Among the lines below, output only those between the line holding "Given: Open the Package Type filter dropdown" and the line holding "You are a GUI", inclusive, exactly as written and with no pictures.

DATA:
^^^^
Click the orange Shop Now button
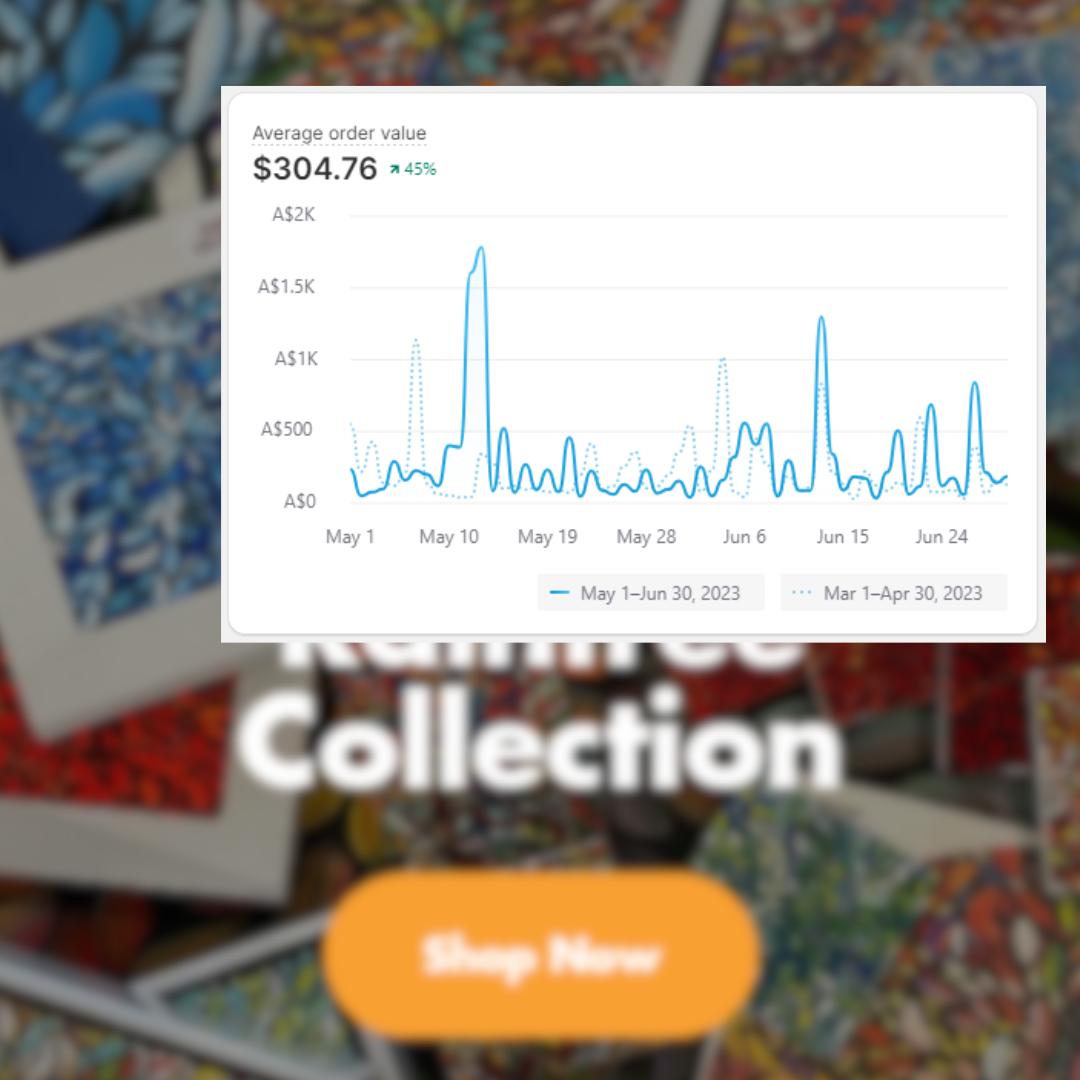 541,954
^^^^
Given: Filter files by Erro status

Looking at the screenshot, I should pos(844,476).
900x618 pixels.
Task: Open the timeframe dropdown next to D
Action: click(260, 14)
^^^^
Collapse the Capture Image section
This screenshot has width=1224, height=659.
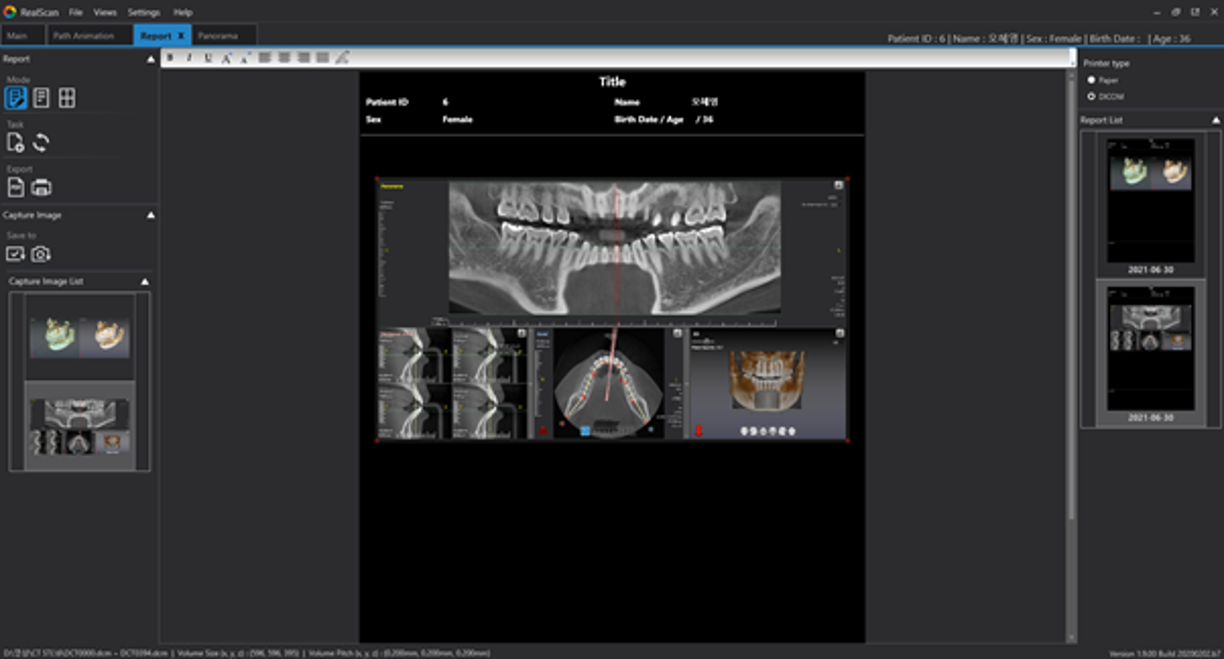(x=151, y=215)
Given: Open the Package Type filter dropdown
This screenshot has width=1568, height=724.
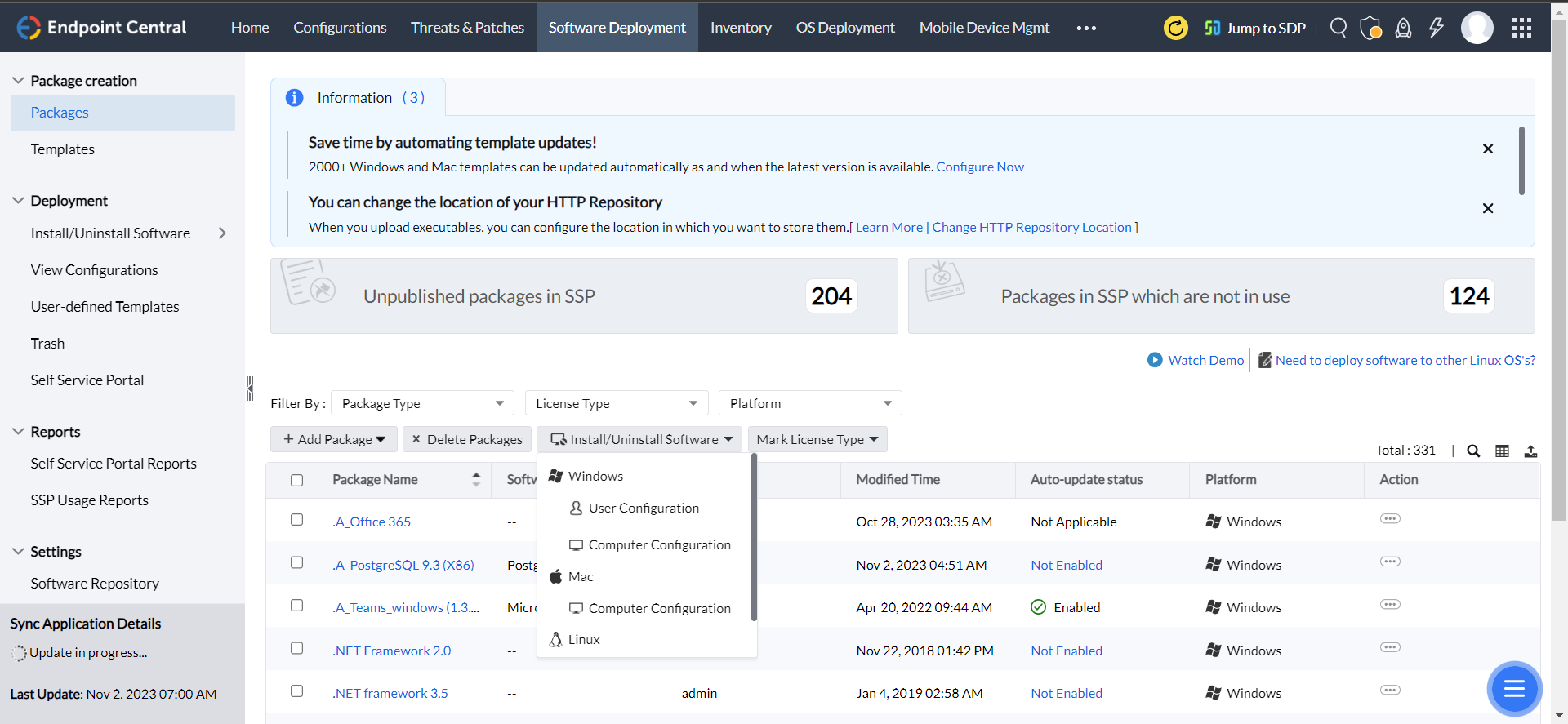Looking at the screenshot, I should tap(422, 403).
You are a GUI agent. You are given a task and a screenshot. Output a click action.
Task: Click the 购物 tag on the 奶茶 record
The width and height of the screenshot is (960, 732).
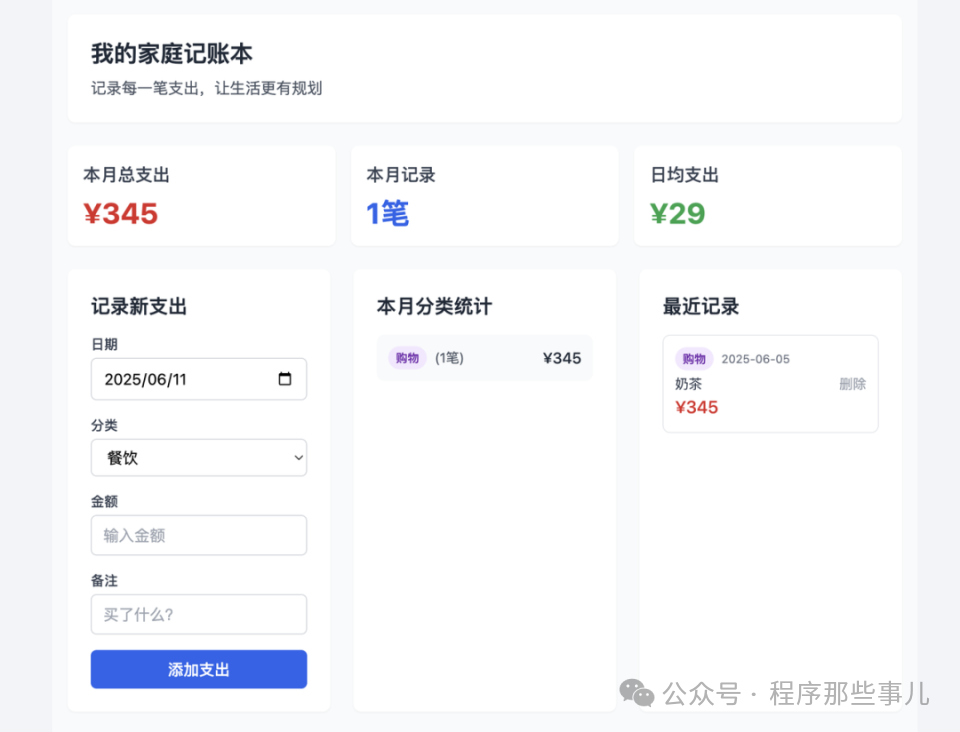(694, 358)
^^^^
ANSWER BELOW:
Given: Open the Package Type filter dropdown
This screenshot has width=1568, height=724.
Looking at the screenshot, I should tap(422, 403).
You are a GUI agent. You are given a task and a screenshot. Output a click action.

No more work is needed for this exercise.